* Problem to solve
How many lines in the entries below contain the word "what"? Reply with the number alone.

* Supplied records
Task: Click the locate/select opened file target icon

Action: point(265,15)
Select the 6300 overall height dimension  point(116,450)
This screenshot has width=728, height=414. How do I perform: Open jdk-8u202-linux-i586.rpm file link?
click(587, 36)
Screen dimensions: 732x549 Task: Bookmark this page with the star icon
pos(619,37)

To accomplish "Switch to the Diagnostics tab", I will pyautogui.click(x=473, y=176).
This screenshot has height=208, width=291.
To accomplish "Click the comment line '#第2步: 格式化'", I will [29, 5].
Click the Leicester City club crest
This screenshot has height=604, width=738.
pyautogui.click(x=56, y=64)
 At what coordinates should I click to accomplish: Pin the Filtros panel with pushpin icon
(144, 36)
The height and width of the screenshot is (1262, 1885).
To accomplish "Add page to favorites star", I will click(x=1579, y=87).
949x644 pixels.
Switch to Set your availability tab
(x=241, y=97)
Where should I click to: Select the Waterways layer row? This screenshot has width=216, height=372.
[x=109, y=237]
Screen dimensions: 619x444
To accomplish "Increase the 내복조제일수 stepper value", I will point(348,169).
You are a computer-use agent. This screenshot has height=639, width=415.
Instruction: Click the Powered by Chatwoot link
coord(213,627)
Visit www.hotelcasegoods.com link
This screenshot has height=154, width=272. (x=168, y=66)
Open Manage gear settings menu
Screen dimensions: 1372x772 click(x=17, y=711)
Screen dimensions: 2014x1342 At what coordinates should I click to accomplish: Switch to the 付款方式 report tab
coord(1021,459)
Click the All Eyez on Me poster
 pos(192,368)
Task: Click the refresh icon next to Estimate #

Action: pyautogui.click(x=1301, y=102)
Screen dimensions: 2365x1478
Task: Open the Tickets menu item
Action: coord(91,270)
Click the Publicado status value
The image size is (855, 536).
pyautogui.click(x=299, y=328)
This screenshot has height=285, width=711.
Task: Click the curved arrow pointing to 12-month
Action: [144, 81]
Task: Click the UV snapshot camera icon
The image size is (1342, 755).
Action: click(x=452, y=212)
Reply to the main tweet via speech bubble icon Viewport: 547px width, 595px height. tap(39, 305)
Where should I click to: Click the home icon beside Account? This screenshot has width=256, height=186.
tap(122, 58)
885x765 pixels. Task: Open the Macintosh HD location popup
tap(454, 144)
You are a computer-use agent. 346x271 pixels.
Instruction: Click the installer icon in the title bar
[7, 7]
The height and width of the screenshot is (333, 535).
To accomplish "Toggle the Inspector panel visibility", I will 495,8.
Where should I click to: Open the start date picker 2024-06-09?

* Written solution
2